Arrange the lines of the entries below as a Markdown table with the columns Row and Line, numbering each line and leaving out blank lines.

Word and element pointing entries
#####
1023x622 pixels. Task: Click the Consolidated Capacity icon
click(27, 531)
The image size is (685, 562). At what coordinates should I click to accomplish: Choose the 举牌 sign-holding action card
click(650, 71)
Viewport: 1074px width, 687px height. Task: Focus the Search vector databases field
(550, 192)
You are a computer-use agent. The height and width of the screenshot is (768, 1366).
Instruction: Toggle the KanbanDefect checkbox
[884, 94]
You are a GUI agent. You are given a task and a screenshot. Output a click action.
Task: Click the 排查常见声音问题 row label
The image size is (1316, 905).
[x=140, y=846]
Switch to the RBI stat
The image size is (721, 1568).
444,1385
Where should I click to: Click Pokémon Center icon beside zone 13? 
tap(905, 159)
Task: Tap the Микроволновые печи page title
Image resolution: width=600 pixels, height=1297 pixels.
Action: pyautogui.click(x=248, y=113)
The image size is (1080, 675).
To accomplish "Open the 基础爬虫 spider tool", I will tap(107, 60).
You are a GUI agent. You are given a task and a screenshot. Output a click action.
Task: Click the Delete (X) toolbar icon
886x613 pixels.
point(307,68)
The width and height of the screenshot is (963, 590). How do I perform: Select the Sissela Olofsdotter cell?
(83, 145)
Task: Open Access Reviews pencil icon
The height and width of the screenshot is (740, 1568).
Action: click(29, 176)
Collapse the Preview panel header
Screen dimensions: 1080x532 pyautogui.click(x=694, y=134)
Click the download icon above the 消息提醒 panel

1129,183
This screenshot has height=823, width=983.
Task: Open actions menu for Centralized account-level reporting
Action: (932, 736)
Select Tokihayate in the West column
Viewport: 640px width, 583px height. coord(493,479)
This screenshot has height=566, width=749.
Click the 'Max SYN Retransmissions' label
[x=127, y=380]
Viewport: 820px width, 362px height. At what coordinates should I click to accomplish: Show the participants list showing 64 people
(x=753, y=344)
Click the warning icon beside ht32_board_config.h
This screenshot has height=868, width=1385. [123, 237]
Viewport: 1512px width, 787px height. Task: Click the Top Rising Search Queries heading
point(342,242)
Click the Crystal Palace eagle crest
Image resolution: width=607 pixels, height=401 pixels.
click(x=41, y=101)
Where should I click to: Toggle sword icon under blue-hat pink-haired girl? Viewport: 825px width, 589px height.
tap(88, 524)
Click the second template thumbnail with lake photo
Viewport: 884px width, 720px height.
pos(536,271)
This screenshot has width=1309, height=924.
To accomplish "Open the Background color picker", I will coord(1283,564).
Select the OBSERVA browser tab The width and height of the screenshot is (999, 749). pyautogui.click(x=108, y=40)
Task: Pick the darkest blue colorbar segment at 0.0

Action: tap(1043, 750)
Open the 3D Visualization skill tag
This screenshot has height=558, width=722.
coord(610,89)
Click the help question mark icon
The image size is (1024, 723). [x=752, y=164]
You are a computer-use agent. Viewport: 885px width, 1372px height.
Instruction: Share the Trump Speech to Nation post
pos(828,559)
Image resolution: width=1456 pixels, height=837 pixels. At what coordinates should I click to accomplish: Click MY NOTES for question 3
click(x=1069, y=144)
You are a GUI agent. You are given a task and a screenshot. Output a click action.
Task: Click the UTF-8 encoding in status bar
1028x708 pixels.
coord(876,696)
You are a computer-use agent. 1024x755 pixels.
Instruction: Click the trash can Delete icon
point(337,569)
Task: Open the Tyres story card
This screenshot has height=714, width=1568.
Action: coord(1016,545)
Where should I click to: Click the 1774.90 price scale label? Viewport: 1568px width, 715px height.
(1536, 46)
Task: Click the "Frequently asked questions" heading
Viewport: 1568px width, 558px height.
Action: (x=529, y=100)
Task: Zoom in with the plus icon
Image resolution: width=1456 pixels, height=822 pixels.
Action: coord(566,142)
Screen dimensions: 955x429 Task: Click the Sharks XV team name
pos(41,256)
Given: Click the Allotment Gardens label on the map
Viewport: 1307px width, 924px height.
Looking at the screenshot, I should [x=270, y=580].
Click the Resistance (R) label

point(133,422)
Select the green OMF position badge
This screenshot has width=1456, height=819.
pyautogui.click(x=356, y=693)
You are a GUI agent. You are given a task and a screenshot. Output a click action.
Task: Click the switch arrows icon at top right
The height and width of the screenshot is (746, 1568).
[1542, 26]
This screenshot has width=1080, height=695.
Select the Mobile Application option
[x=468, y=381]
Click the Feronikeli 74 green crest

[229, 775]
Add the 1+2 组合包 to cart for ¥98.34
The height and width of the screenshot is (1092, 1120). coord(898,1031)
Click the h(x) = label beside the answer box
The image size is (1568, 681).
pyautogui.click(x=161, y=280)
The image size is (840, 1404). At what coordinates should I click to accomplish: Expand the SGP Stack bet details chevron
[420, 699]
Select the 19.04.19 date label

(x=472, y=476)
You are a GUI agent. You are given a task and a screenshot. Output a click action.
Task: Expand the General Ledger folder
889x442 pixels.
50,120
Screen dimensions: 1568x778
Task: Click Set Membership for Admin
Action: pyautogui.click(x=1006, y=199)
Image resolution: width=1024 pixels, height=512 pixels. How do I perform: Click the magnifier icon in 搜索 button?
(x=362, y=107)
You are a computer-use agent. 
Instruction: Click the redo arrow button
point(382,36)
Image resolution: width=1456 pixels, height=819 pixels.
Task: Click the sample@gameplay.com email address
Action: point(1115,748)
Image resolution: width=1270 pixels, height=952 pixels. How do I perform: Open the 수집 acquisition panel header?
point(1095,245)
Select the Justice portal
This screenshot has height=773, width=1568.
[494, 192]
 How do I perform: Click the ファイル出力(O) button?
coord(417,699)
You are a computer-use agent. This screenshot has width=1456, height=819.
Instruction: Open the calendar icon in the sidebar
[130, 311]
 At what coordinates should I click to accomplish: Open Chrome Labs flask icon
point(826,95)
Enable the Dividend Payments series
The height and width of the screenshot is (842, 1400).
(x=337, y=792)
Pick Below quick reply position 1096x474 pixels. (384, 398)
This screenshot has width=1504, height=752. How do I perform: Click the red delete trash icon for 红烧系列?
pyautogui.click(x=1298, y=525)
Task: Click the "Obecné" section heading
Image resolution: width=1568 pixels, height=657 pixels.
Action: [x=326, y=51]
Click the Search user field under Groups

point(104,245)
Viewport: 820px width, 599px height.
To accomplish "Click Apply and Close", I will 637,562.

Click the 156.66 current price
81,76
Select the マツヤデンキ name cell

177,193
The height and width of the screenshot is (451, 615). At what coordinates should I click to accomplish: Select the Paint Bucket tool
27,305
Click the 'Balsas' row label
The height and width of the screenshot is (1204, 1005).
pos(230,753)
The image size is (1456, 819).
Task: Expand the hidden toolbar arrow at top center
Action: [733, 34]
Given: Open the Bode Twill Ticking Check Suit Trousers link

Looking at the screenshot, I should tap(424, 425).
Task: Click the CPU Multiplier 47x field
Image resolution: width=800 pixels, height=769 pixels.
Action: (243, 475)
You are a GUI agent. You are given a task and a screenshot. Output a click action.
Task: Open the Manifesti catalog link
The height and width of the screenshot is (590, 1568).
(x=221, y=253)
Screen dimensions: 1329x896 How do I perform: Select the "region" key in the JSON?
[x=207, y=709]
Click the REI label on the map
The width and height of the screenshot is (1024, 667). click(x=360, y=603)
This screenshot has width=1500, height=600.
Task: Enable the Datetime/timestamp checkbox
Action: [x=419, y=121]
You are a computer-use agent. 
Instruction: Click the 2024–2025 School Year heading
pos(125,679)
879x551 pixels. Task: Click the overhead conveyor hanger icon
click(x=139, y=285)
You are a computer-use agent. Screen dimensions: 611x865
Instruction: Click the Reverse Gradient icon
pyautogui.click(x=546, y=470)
#####
Result:
| Row | Line |
|---|---|
| 1 | 1023x622 pixels. Task: Click the Consolidated Capacity icon |
| 2 | click(27, 531) |
| 3 | The image size is (685, 562). At what coordinates should I click to accomplish: Choose the 举牌 sign-holding action card |
| 4 | click(650, 71) |
| 5 | Viewport: 1074px width, 687px height. Task: Focus the Search vector databases field |
| 6 | (550, 192) |
| 7 | You are a computer-use agent. The height and width of the screenshot is (768, 1366). |
| 8 | Instruction: Toggle the KanbanDefect checkbox |
| 9 | [884, 94] |
| 10 | You are a GUI agent. You are given a task and a screenshot. Output a click action. |
| 11 | Task: Click the 排查常见声音问题 row label |
| 12 | The image size is (1316, 905). |
| 13 | [x=140, y=846] |
| 14 | Switch to the RBI stat |
| 15 | The image size is (721, 1568). |
| 16 | 444,1385 |
| 17 | Where should I click to: Click Pokémon Center icon beside zone 13?  |
| 18 | tap(905, 159) |
| 19 | Task: Tap the Микроволновые печи page title |
| 20 | Image resolution: width=600 pixels, height=1297 pixels. |
| 21 | Action: pyautogui.click(x=248, y=113) |
| 22 | The image size is (1080, 675). |
| 23 | To accomplish "Open the 基础爬虫 spider tool", I will tap(107, 60). |
| 24 | You are a GUI agent. You are given a task and a screenshot. Output a click action. |
| 25 | Task: Click the Delete (X) toolbar icon |
| 26 | 886x613 pixels. |
| 27 | point(307,68) |
| 28 | The width and height of the screenshot is (963, 590). How do I perform: Select the Sissela Olofsdotter cell? |
| 29 | (83, 145) |
| 30 | Task: Open Access Reviews pencil icon |
| 31 | The height and width of the screenshot is (740, 1568). |
| 32 | Action: click(29, 176) |
| 33 | Collapse the Preview panel header |
| 34 | Screen dimensions: 1080x532 pyautogui.click(x=694, y=134) |
| 35 | Click the download icon above the 消息提醒 panel |
| 36 | 1129,183 |
| 37 | This screenshot has height=823, width=983. |
| 38 | Task: Open actions menu for Centralized account-level reporting |
| 39 | Action: (932, 736) |
| 40 | Select Tokihayate in the West column |
| 41 | Viewport: 640px width, 583px height. coord(493,479) |
| 42 | This screenshot has height=566, width=749. |
| 43 | Click the 'Max SYN Retransmissions' label |
| 44 | [x=127, y=380] |
| 45 | Viewport: 820px width, 362px height. At what coordinates should I click to accomplish: Show the participants list showing 64 people |
| 46 | (x=753, y=344) |
| 47 | Click the warning icon beside ht32_board_config.h |
| 48 | This screenshot has height=868, width=1385. [123, 237] |
| 49 | Viewport: 1512px width, 787px height. Task: Click the Top Rising Search Queries heading |
| 50 | point(342,242) |
| 51 | Click the Crystal Palace eagle crest |
| 52 | Image resolution: width=607 pixels, height=401 pixels. |
| 53 | click(x=41, y=101) |
| 54 | Where should I click to: Toggle sword icon under blue-hat pink-haired girl? Viewport: 825px width, 589px height. |
| 55 | tap(88, 524) |
| 56 | Click the second template thumbnail with lake photo |
| 57 | Viewport: 884px width, 720px height. |
| 58 | pos(536,271) |
| 59 | This screenshot has width=1309, height=924. |
| 60 | To accomplish "Open the Background color picker", I will coord(1283,564). |
| 61 | Select the OBSERVA browser tab The width and height of the screenshot is (999, 749). pyautogui.click(x=108, y=40) |
| 62 | Task: Pick the darkest blue colorbar segment at 0.0 |
| 63 | Action: tap(1043, 750) |
| 64 | Open the 3D Visualization skill tag |
| 65 | This screenshot has height=558, width=722. |
| 66 | coord(610,89) |
| 67 | Click the help question mark icon |
| 68 | The image size is (1024, 723). [x=752, y=164] |
| 69 | You are a computer-use agent. Viewport: 885px width, 1372px height. |
| 70 | Instruction: Share the Trump Speech to Nation post |
| 71 | pos(828,559) |
| 72 | Image resolution: width=1456 pixels, height=837 pixels. At what coordinates should I click to accomplish: Click MY NOTES for question 3 |
| 73 | click(x=1069, y=144) |
| 74 | You are a GUI agent. You are given a task and a screenshot. Output a click action. |
| 75 | Task: Click the UTF-8 encoding in status bar |
| 76 | 1028x708 pixels. |
| 77 | coord(876,696) |
| 78 | You are a computer-use agent. 1024x755 pixels. |
| 79 | Instruction: Click the trash can Delete icon |
| 80 | point(337,569) |
| 81 | Task: Open the Tyres story card |
| 82 | This screenshot has height=714, width=1568. |
| 83 | Action: coord(1016,545) |
| 84 | Where should I click to: Click the 1774.90 price scale label? Viewport: 1568px width, 715px height. |
| 85 | (1536, 46) |
| 86 | Task: Click the "Frequently asked questions" heading |
| 87 | Viewport: 1568px width, 558px height. |
| 88 | Action: (x=529, y=100) |
| 89 | Task: Zoom in with the plus icon |
| 90 | Image resolution: width=1456 pixels, height=822 pixels. |
| 91 | Action: coord(566,142) |
| 92 | Screen dimensions: 955x429 Task: Click the Sharks XV team name |
| 93 | pos(41,256) |
| 94 | Given: Click the Allotment Gardens label on the map |
| 95 | Viewport: 1307px width, 924px height. |
| 96 | Looking at the screenshot, I should [x=270, y=580]. |
| 97 | Click the Resistance (R) label |
| 98 | point(133,422) |
| 99 | Select the green OMF position badge |
| 100 | This screenshot has width=1456, height=819. |
| 101 | pyautogui.click(x=356, y=693) |
| 102 | You are a GUI agent. You are given a task and a screenshot. Output a click action. |
| 103 | Task: Click the switch arrows icon at top right |
| 104 | The height and width of the screenshot is (746, 1568). |
| 105 | [1542, 26] |
| 106 | This screenshot has width=1080, height=695. |
| 107 | Select the Mobile Application option |
| 108 | [x=468, y=381] |
| 109 | Click the Feronikeli 74 green crest |
| 110 | [229, 775] |
| 111 | Add the 1+2 组合包 to cart for ¥98.34 |
| 112 | The height and width of the screenshot is (1092, 1120). coord(898,1031) |
| 113 | Click the h(x) = label beside the answer box |
| 114 | The image size is (1568, 681). |
| 115 | pyautogui.click(x=161, y=280) |
| 116 | The image size is (840, 1404). At what coordinates should I click to accomplish: Expand the SGP Stack bet details chevron |
| 117 | [420, 699] |
| 118 | Select the 19.04.19 date label |
| 119 | (x=472, y=476) |
| 120 | You are a GUI agent. You are given a task and a screenshot. Output a click action. |
| 121 | Task: Expand the General Ledger folder |
| 122 | 889x442 pixels. |
| 123 | 50,120 |
| 124 | Screen dimensions: 1568x778 |
| 125 | Task: Click Set Membership for Admin |
| 126 | Action: pyautogui.click(x=1006, y=199) |
| 127 | Image resolution: width=1024 pixels, height=512 pixels. How do I perform: Click the magnifier icon in 搜索 button? |
| 128 | (x=362, y=107) |
| 129 | You are a computer-use agent.  |
| 130 | Instruction: Click the redo arrow button |
| 131 | point(382,36) |
| 132 | Image resolution: width=1456 pixels, height=819 pixels. |
| 133 | Task: Click the sample@gameplay.com email address |
| 134 | Action: point(1115,748) |
| 135 | Image resolution: width=1270 pixels, height=952 pixels. How do I perform: Open the 수집 acquisition panel header? |
| 136 | point(1095,245) |
| 137 | Select the Justice portal |
| 138 | This screenshot has height=773, width=1568. |
| 139 | [494, 192] |
| 140 |  How do I perform: Click the ファイル出力(O) button? |
| 141 | coord(417,699) |
| 142 | You are a computer-use agent. This screenshot has width=1456, height=819. |
| 143 | Instruction: Open the calendar icon in the sidebar |
| 144 | [130, 311] |
| 145 |  At what coordinates should I click to accomplish: Open Chrome Labs flask icon |
| 146 | point(826,95) |
| 147 | Enable the Dividend Payments series |
| 148 | The height and width of the screenshot is (842, 1400). |
| 149 | (x=337, y=792) |
| 150 | Pick Below quick reply position 1096x474 pixels. (384, 398) |
| 151 | This screenshot has width=1504, height=752. How do I perform: Click the red delete trash icon for 红烧系列? |
| 152 | pyautogui.click(x=1298, y=525) |
| 153 | Task: Click the "Obecné" section heading |
| 154 | Image resolution: width=1568 pixels, height=657 pixels. |
| 155 | Action: [x=326, y=51] |
| 156 | Click the Search user field under Groups |
| 157 | point(104,245) |
| 158 | Viewport: 820px width, 599px height. |
| 159 | To accomplish "Click Apply and Close", I will 637,562. |
| 160 | Click the 156.66 current price |
| 161 | 81,76 |
| 162 | Select the マツヤデンキ name cell |
| 163 | 177,193 |
| 164 | The height and width of the screenshot is (451, 615). At what coordinates should I click to accomplish: Select the Paint Bucket tool |
| 165 | 27,305 |
| 166 | Click the 'Balsas' row label |
| 167 | The height and width of the screenshot is (1204, 1005). |
| 168 | pos(230,753) |
| 169 | The image size is (1456, 819). |
| 170 | Task: Expand the hidden toolbar arrow at top center |
| 171 | Action: [733, 34] |
| 172 | Given: Open the Bode Twill Ticking Check Suit Trousers link |
| 173 | Looking at the screenshot, I should tap(424, 425). |
| 174 | Task: Click the CPU Multiplier 47x field |
| 175 | Image resolution: width=800 pixels, height=769 pixels. |
| 176 | Action: (243, 475) |
| 177 | You are a GUI agent. You are given a task and a screenshot. Output a click action. |
| 178 | Task: Open the Manifesti catalog link |
| 179 | The height and width of the screenshot is (590, 1568). |
| 180 | (x=221, y=253) |
| 181 | Screen dimensions: 1329x896 How do I perform: Select the "region" key in the JSON? |
| 182 | [x=207, y=709] |
| 183 | Click the REI label on the map |
| 184 | The width and height of the screenshot is (1024, 667). click(x=360, y=603) |
| 185 | This screenshot has width=1500, height=600. |
| 186 | Task: Enable the Datetime/timestamp checkbox |
| 187 | Action: [x=419, y=121] |
| 188 | You are a computer-use agent.  |
| 189 | Instruction: Click the 2024–2025 School Year heading |
| 190 | pos(125,679) |
| 191 | 879x551 pixels. Task: Click the overhead conveyor hanger icon |
| 192 | click(x=139, y=285) |
| 193 | You are a computer-use agent. Screen dimensions: 611x865 |
| 194 | Instruction: Click the Reverse Gradient icon |
| 195 | pyautogui.click(x=546, y=470) |